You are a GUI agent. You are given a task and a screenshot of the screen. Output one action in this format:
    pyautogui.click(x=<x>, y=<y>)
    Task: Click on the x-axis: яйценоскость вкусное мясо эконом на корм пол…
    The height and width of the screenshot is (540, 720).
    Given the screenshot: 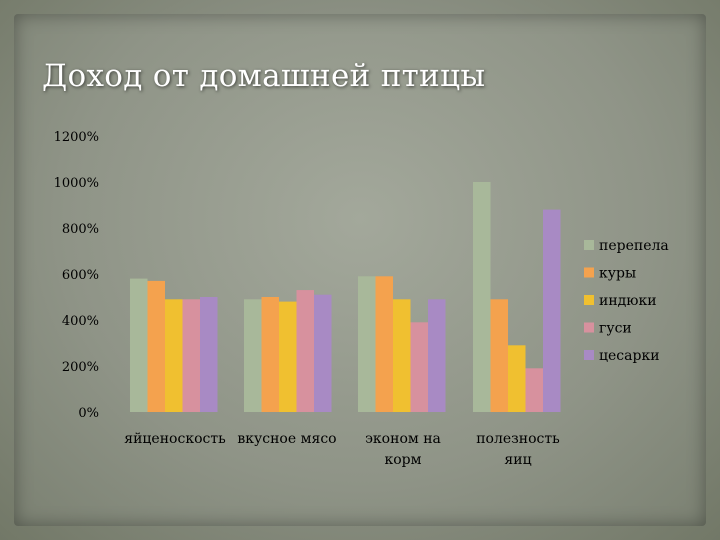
^^^^^^^^^^^^^^^^
Brief =>
Turn every line of the records above into a Markdown table with the columns "No." and "Line", numbering the rows and skipping blank lines. Leave the pictures out.

Answer for the task =>
| No. | Line |
|---|---|
| 1 | You are a GUI agent. You are given a task and a screenshot of the screen. Output one action in this format: |
| 2 |     pyautogui.click(x=<x>, y=<y>) |
| 3 |     Task: Click on the x-axis: яйценоскость вкусное мясо эконом на корм пол… |
| 4 |     The height and width of the screenshot is (540, 720). |
| 5 |     Given the screenshot:  |